The show is just fun and it embraces its weirdness with open arms. Sure characters can get overly mopey and Flash’s speed is diluted to prolong episodes beyond a single enemy encounter. I’d even argue that THE FLASH is a prime example of where the TV format SHOULD cut episodes from its season. But one look at Grant Gustin’s smile and you instantly remember why we keep coming back: he’s too damn likable. No matter how many times the show stumbles, you still want to see the Star Labs team pick themselves up and save the day.


Superhero Television
DAREDEVIL, Courtesy of Marvel and Netflix

DAREDEVIL’s first season might be the best storyline of any superhero show, period. Expertly paced, compelling, well-choreographed, and an outstanding villain- it set the foundation of the Marvel Netflix universe.

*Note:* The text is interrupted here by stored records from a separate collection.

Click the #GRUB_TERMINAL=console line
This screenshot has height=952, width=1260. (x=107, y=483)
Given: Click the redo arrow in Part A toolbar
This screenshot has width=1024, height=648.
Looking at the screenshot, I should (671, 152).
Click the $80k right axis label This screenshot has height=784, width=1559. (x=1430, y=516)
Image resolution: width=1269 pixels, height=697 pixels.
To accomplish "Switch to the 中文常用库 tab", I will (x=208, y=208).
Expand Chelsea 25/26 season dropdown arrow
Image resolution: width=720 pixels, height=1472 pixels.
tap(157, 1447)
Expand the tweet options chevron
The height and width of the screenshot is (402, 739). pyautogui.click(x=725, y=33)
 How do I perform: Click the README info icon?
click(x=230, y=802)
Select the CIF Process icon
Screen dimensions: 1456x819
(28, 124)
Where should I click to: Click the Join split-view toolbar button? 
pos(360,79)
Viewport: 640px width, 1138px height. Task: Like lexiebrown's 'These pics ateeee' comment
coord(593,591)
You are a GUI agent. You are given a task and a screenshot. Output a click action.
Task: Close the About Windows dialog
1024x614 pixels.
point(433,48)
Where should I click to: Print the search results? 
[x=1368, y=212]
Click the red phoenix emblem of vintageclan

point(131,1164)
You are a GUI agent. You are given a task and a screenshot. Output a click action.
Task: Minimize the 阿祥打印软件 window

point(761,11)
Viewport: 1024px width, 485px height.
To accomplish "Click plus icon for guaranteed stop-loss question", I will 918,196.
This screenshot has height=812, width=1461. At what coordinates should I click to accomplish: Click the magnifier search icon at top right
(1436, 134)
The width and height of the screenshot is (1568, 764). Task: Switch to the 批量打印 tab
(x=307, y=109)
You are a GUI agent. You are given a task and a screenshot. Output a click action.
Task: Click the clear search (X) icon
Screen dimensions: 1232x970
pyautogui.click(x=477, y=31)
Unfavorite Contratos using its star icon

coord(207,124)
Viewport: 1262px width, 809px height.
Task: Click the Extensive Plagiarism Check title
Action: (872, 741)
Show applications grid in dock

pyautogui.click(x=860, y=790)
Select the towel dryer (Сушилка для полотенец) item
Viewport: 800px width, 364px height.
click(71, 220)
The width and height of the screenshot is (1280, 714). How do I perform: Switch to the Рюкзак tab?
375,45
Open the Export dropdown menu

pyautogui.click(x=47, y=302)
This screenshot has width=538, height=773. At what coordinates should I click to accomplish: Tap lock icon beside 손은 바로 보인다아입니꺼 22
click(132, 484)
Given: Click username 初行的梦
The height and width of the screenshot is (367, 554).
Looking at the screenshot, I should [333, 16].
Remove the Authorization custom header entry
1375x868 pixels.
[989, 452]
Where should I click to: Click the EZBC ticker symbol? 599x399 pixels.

Blending Frank Miller-era imagery with Catholic themes and morally ambiguous actions, DAREDEVIL simply got the character. It delved into Matt Murdock’s inner struggle to absolve himself of sin, all while stating his need to continue this seemingly daunting mission. At the same time, it provided him the perfect foil for Wilson Fisk, played with a childlike menace by Vincent D’Onofrio. With the exception of JESSICA JONES’ Kilgrave, no other villain in the Netflix franchise has quite matched his presence.

DAREDEVIL might be about blind vigilantes and ninja cults, but at its core is a man torn between his ongoing mission and his faith. And a whole bunch of awesome single-take hallway fights.


Superhero Television
LEGENDS OF TOMORROW, Courtesy of DC and the CW

And last, but not least, there’s the superhero show that I’M most thankful for. After a rocky first season, LEGENDS OF TOMORROW finally discovered the quirky, self-aware brand of humor that distinguished it from any other show on the market. It’s weird in ways that so many other shows wouldn’t dare to go, and all the better for it.

Gorilla Grodd in Vietnam. Helen of Troy in the Golden Age of Hollywood. A time loop episode that explicitly acknowledges GROUNDHOGS DAY. Even the recent season premiere featured the Legends hunting a murderous unicorn with LSD spit at Woodstock. It’s weird, quirky, and ridiculous in ways that would make even the Silver Age blush. Oh, and LEGENDS revived John Constantine three years after his NBC show’s cancellation, making many fans rejoice.

Yet LEGENDS isn’t devoid of serious scenes. If anything, the dramatic character moments compliment the goofy premise of time-traveling misfits, leaving their mark on history. Think FIREFLY, DOCTOR WHO and GUARDIANS OF THE GALAXY mixed together, but with a lot more ballsy decisions. After all, what other show would willfully pit a demon against a supersized children’s toy who just wants to cuddle? THIS show!

The Legacy Of Superhero Shows

The TV landscape is much different now than it was a decade ago. Successful superheroes programs are no longer a dime a dozen, but a wide plethora of titles on high-ranking networks. And yet these modern shows owe it to their predecessors for laying the groundwork for our modern renaissance.

Let’s just hope the future brings some more awesome entries.